Che cosa c’è nel futuro della “Fondazione Don Bosini”?
“Vogliamo continuare a dare risposte alle nuove povertà, perché è nel nostro dna. Il disagio giovanile apre campi di ricerca e di intervento che esigono sempre nuove modalità di azione. Si stanno diffondendo forme di sofferenza di natura psichiatrica, che è poi l’altra faccia della normalizzazione del consumo di droga. Ai tossicomani per così dire tradizionali si sono aggiunte persone socialmente inserite che lavorano, hanno famiglia, professionisti, dirigenti d’azienda…che consumano cocaina, psicostimolanti, psicofarmaci. E poi c’è tutto il grande tema della solitudine, legato alla povertà di relazioni, allo sfaldarsi delle famiglie, alla crisi economica, ai disagi abitativi, alle dipendenze da sostanze, alcol, gioco d’azzardo, all’autoesclusione sociale.
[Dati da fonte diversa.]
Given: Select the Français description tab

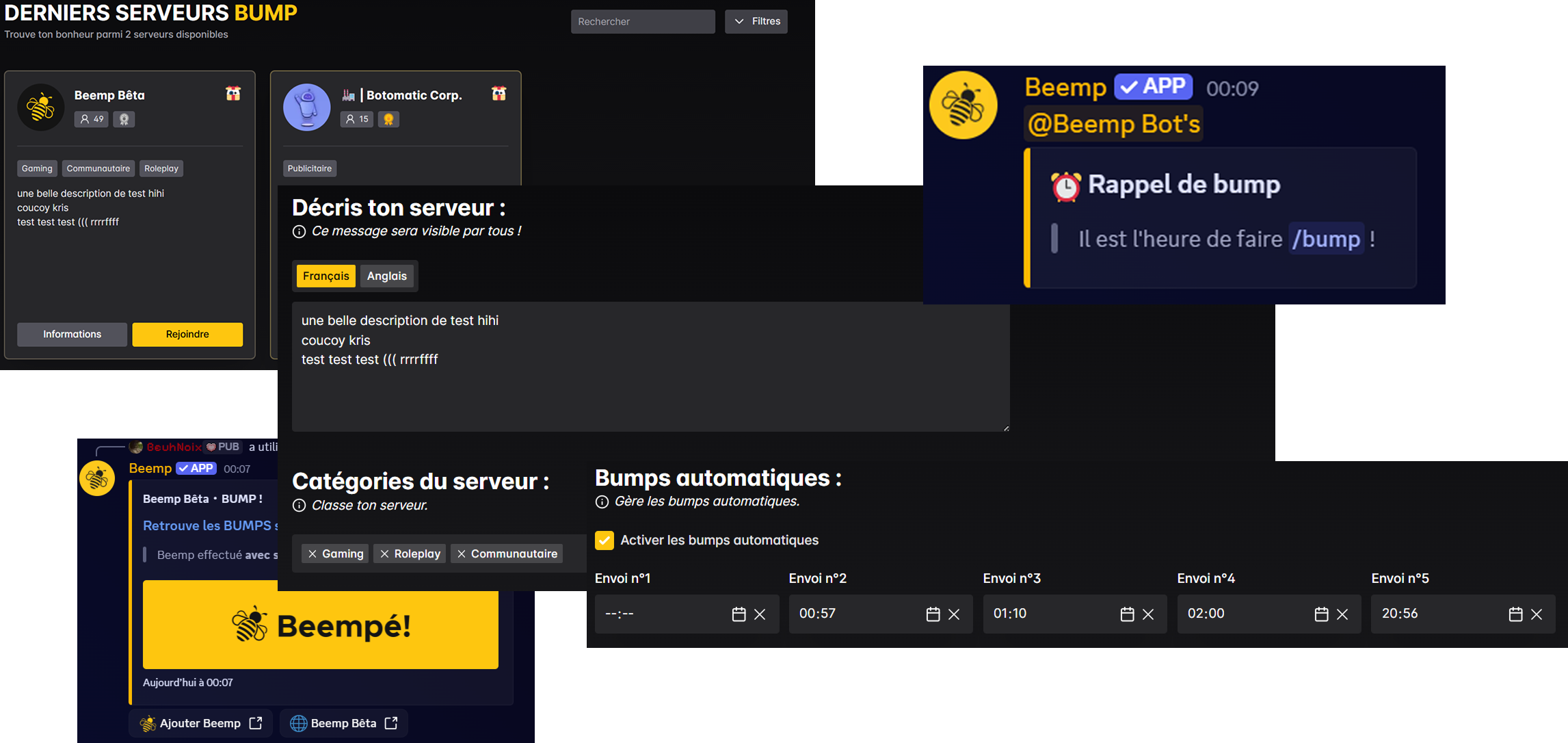Looking at the screenshot, I should [325, 276].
Crescono i bisogni di aiuto, ma abbiamo sempre meno risorse. Penso alla nostra comunità “La Vela”, dove come ho detto ci sono stati inviati nove utenti, così la struttura, che è in grado di offrire trenta posti, resta in gran parte vuota nonostante il bisogno”.
Che cosa vi aspettate dalla comunità piacentina e dalle istituzioni?
“Crediamo che la comunità civile debba farsi carico dei fragili. A fronte del dilagare del disagio giovanile, dalle Forze dell’Ordine all’ultima parrocchia, abbiamo delle risposte da dare, ognuno deve metterci il suo pezzo, con la fiducia che stiamo lavorando su temi comuni. La risposta ai bisogni deve venire da tutti, non può essere delegata a qualcuno per lasciare la buona coscienza ad altri”.